Discussion in 'Nikon' started by phoenix_kiula, Nov 4, 2008.

  1. Hi I have a d300 with the usual 18-200 VR lens. I am shooting at wide angle (18mm?) -- without the lens out of
    its position at all -- and getting the full visible scenery in viewfinder. But in these cases, there is still
    some focus somewhere, a tree, or a rock, or something, and the rest is blurred. This effect is great when I wish
    to focus on something, but it's a big disappointment when I come home and see an entire mountain or lake
    completely blurred with one stupid tree in focus.

    I know I am missing something here. I use my camera in the shutter "S" mode, because this helps me most with low
    lighting (I do a lot of night photography). Should I be shifting to aperture "A" mode instead, and setting "f" at
    something like "f22" so that the widest possible area is in focus? This is what I have gathered from reading some
    websites and the "Understanding Exposure" book, but I'm not sure.

    Also, when I have "A" mode and I am selecting aperture, how should I set manually the shutter speed? Or will I
    have to let D300 select the shutter speed automatically? Thanks!
     
  2. Phoenix,

    You need to research 'depth-of-field' and use manual or aperture-priority modes to be able to deal with these issues.

    All the best,

    James
     
  3. Thanks James. I am trying to become better at the "A" mode.

    My question:

    (1) is it possible to be in "A" mode and still manually set the shutter speed?

    (2) is it better to use the "continuous servo" mode instead of the "single servo" mode?

    I'm speaking specifically of d300. Thx!
     
  4. To supplement James' response, also look up the phrase 'hyperfocal distance'. If you are not doing so already, you may want to consider the bringing a tripod into the mix. The moral of the story is that you are probably going to need/want to stop down your lens. This will lead to longer shutter times (whether you set it manually or not) and you are going to need to keep you camera rock-solid during the exposure. VR will help, but it is no match for a good tripod in this situation.
     
  5. 1. In 'A' mode, you set the aperture and the camera sets the shutter speed. If you want to do both, choose 'M' mode.

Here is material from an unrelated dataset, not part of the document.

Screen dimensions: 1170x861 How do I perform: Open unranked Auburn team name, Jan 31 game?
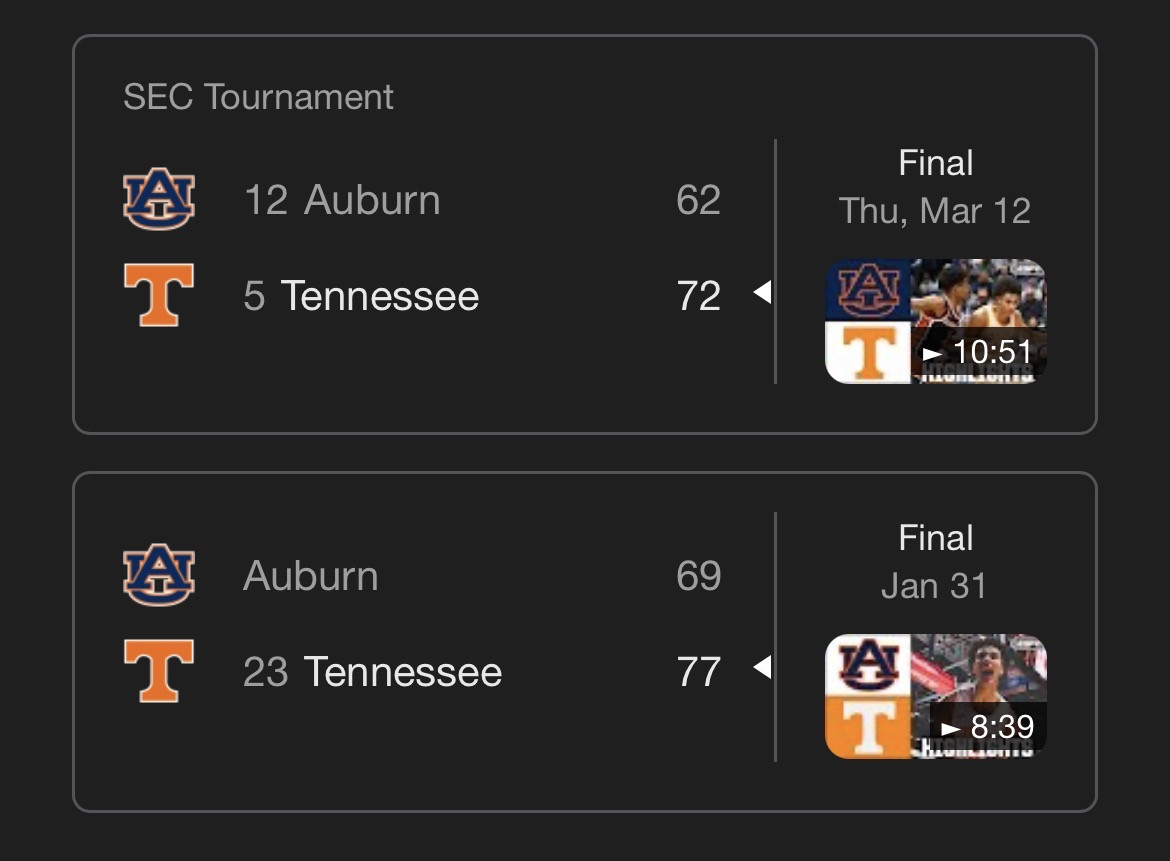pyautogui.click(x=311, y=576)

    2. For static subjects, single-servo is probably the preferred mode as there is no need for the focusing system
    to do predictive tracking (the subject is static).
     
  6. Thanks James. I am looking through Thom Hogan's D300 book. The "Depth of Field" has a button on D300 in the front which allows me to "preview" it. But can I "set" DOF?
     
  7. Thanks Scott is what I meant :) Either way, appreciate all the advice. I'm wondering if DOF is simply a resulting factor, and not something I can tweak? Is it right that DOF is what results from me focusing/setting the aperture?
     
  8. How did you determine the I Q of the tree?
     
  9. Phoenix,

    Thom's book, which I have not seen, is more likely a user guide for a camera rather than a photography manual. Look at this http://www.luminous-landscape.com/tutorials/understanding-series/dof.shtml to start with and then read around the subject. When you set a small aperture you can press the preview button and you will see the out of focus backgound/foreground suddenly come into sharper focus

    In landscape photography, broadly speaking, depth-of-field as controlled by aperture and focus is usually much more important than shutter speed (as you often want everything in focus) and the two are mostly irreconcilable. Using a small aperture means long exposures which may entail blurring of movement and degrading the image through diffraction; using a wide aperture means you get shallow DOF but no movement. You can get around this with filters/changing ISOs/camera or lens movements but the subject is pretty large.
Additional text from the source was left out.